CET ARTICLE EST GARANTI 100% SANS SPOILER !

Ah, les comédies françaises: toute une histoire d’amour. Et quoi de mieux que de commencer une nouvelle semaine en assistant à une des comédie la plus attendue de l’année en avant-première dans la petite ville de Rennes. Merci à Tanguy Renault pour l’invitation, même si je ne suis pas sur que l’on peut appeler cela un cadeau. Quoique, vous avez une nouvelle chronique du Cinésériephile hater au moins.

Après le succès de Qu’est ce qu’on a fait au bon dieu en 2014, Philippe de Chauveron sort un nouveau film ce 5 avril 2017, A bras ouverts avec Ary Abittant, Christian Clavier et Elsa Zylberstein.

La première question que je me pose est plutôt simple, qui était le public présent dans la salle ce lundi soir. Salle qui d’ailleurs était complète. Étaient t-ils tous invités comme mon camarade en jouant au jeu Facebook du cinéma, ou avaient-ils vraiment payé leur place ? 

La seconde question est: par où commencer ? Il y a tellement de choses à dire sur ce film, encore plus que pour Raid Dingue ou tous les autres films traités dans cette chronique.

Commençons par ce qui fâchent : la politique. Ce film est beaucoup trop mais surtout très mal politisé, de façon très enfantine, digne d’une cour de maternelle. D’un côté une critique de la « gauche bobo » sans aucun sens et complètement parodique, des idées sans passage à l’action. De l’autre, faire passer la droite pour des Nazis avec une caricature totale d’idéologie mais sans l’assumer. Le message aurait été clair en montrant en effet que les paroles sont bien différentes des actes mais non, rien de cela, c’est terriblement superficiel et presque dangereux au vu des messages véhiculés par le film.

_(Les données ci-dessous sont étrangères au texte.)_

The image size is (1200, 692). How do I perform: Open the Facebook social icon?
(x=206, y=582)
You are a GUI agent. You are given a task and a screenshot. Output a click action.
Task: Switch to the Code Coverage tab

Le film parle d’une famille de Roms qui s’installe chez un intellectuel de gauche, qui a écrit un livre sur les conditions des Roms en France. Le racisme et les clichés allaient forcément être au centre du film. Et en effet, c’est le cas. Malheureusement, ces éléments sont très mal amenés dans le film. Les blagues sont beaucoup trop lourdes, à la limite du beauf, tout est trop surjoué et le fait de focaliser les blagues sur les Roms n’aide pas.


Qu’est ce qu’on a fait au bon Dieu est pourtant très bon dans ce domaine, car le film a réussit à amener le sujet du racisme et des clichés de façon très drôle, notamment parce qu’il n’y avait pas qu’une seule religion mais trois, ce qui n’est pas le cas de A bras ouverts. Cela donne un sentiment d’acharnement gratuit sur les Roms qui est de très mauvais goût. Les 2 films se ressemblent au final, au sujet similaire, réalisé aussi par Philippe de Chauveron, mais écrit par son frère. 

Pour couronner le tout le mauvais jeu d’acteur d’Elsa Zylberstein, féministe ratée et naïve tout au long du film, n’aide en rien. Le film est au final ce qui nous fait détester les comédies françaises: humour beauf, clichés, mal joué, réalisation plus qu’anecdotique, messages très mal véhiculés quasi dangereux et complètement caricaturés. Un raté total pour ma part, qui ne me réconforte pas du tout pour la sortie de Qu’est-ce qu’on a fait au bon Dieu 2, prévu pour 2018.

Le film ne sort que dans 3 semaines, vous avez encore largement le temps d’aller lire d’autres critiques beaucoup plus construites que la mienne, mais ne perdez pas votre argent, et allez plutôt voir autre chose comme Alibi.com ou Logan.